● **Work instruction 1**:
Sum up the personal story about grief and depression in two sentences.
● **Work instruction 2**:
Translate this sentence from the personal story about grief and depression into Spanish: "My world shut down right there; it became very dark and bleak."
==== Document passage ====
There was a time in my life that it took every ounce of me to force myself out of my bed. Had I not had two small children to rely on me for their every need, I can honestly say I am not sure if I would be here today. I live battling depression every day of my life. Some days are worse than others and are hard to make it through, thank God I do. There were times I doubted this over and over again.

In 2005, I watched my mom take her very last breath from a hospital bed. Just two days prior to that, I had been in the same hospital for 61 days due to an infected knee replacement. By her side, I was still in a wheelchair with only the use of one leg. Two weeks to the day of burying my mother, (who was also my best friend), I sat across a desk from a physician and heard the words, “Ms. Allen, I hate to tell you this, but your son has autism”.

My World

My world shut down right there; it became very dark and bleak. There were to be no proms, no baseball games, and no football, nothing I had imagined myself enjoying with my first born. Everything I had visions of as being a mom and sharing them with my mother was all gone in a matter of two weeks’ time. I wanted to die or at least find some type of end to the torture my soul was going through. I was grieving so heavily for the loss of two people actually. I was grieving the loss of my mother and the son that was in my thoughts and my dreams all along.
==== Input data ====
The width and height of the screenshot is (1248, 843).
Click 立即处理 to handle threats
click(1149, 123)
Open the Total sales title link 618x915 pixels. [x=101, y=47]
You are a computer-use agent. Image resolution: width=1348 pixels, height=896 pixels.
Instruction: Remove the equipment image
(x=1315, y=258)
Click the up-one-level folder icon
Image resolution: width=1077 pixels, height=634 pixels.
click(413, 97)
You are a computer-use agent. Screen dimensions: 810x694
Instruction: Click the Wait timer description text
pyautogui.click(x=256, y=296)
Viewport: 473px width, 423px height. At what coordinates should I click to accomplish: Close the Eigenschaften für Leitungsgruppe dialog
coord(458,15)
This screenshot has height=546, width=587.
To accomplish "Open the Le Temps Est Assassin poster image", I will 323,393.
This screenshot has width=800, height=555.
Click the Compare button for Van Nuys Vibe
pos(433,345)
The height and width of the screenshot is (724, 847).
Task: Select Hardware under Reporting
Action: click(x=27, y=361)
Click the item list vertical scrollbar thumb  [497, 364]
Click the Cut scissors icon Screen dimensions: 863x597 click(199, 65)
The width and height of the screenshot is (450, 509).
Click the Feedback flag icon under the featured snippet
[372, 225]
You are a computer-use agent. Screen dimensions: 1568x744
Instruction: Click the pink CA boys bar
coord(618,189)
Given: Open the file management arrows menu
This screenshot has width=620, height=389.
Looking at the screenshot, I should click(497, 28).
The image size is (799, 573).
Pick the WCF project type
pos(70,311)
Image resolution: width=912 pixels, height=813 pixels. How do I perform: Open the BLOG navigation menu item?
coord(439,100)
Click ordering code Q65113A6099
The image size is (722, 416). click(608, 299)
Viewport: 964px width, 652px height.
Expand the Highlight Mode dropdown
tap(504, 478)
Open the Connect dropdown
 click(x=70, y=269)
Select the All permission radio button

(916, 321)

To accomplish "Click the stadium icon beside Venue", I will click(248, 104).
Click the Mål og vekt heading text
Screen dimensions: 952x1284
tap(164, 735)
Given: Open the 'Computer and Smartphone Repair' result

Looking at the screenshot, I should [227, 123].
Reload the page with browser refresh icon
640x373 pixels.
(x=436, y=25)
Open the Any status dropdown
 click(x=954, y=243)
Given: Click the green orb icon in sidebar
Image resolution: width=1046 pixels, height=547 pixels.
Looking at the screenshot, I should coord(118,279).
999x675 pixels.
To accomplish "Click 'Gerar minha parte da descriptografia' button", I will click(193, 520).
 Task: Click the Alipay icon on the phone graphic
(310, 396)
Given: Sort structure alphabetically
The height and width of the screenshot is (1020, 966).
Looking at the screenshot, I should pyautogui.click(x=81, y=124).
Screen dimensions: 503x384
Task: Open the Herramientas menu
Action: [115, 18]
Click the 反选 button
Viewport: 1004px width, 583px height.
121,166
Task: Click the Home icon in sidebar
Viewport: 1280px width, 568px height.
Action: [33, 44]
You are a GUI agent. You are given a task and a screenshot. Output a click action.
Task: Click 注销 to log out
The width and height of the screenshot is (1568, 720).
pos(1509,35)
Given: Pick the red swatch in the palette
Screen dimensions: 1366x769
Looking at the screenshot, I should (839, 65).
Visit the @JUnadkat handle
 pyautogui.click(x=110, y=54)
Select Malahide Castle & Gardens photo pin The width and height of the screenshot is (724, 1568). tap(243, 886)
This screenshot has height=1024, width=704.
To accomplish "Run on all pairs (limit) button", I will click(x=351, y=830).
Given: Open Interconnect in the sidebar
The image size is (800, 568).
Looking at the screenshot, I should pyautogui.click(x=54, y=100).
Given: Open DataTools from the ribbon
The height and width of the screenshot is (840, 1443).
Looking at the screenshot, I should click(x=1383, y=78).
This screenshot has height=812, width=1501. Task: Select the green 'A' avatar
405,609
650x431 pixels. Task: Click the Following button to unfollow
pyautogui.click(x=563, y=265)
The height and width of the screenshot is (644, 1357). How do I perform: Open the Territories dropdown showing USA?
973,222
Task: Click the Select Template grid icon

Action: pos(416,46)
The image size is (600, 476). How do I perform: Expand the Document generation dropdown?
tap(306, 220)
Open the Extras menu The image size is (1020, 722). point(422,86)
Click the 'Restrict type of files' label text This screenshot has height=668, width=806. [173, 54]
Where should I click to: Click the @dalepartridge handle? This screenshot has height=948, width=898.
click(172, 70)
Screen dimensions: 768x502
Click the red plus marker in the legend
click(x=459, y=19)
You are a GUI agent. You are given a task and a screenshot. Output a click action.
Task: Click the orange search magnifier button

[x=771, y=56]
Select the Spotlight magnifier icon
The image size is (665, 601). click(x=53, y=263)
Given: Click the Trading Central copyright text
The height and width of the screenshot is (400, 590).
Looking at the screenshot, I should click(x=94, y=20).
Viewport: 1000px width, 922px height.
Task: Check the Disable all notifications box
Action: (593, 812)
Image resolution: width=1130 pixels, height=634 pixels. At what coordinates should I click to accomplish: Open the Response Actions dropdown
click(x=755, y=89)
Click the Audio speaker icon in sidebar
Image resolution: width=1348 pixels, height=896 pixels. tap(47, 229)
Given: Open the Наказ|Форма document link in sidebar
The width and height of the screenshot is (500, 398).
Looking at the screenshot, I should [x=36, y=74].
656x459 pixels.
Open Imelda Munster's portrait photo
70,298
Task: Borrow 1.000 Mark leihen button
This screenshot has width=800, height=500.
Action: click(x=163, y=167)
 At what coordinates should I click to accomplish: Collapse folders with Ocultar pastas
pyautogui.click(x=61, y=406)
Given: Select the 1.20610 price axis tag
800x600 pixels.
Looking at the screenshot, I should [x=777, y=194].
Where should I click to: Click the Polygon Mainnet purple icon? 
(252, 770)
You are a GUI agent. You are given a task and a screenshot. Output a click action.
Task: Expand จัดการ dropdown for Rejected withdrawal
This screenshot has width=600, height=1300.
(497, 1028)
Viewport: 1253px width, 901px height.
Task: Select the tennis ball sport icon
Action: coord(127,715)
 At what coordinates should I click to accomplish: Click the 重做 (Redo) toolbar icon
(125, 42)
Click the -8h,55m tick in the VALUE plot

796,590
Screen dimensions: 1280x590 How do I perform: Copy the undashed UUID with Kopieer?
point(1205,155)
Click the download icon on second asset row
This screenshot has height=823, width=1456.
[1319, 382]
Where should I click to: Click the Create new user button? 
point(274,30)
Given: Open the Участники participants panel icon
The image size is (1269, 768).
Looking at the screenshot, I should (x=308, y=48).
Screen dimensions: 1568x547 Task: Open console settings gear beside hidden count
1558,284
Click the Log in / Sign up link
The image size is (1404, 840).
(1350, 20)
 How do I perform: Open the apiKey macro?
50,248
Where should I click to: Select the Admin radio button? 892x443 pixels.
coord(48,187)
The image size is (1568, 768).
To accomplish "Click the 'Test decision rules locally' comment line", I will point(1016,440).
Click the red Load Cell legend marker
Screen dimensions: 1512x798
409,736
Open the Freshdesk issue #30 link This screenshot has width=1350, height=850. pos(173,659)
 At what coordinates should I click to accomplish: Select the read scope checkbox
====
● **Response box 1**:
The writer lives with depression every day and says that having two small children who relied on her got her through times when leaving bed took everything she had. In 2005 her mother, who was also her best friend, died, and two weeks after the burial a doctor told her that her son has autism, leaving her grieving both her mother and the son she had pictured in her dreams.

● **Response box 2**:
Mi mundo se apagó en ese mismo momento; se volvió muy oscuro y sombrío.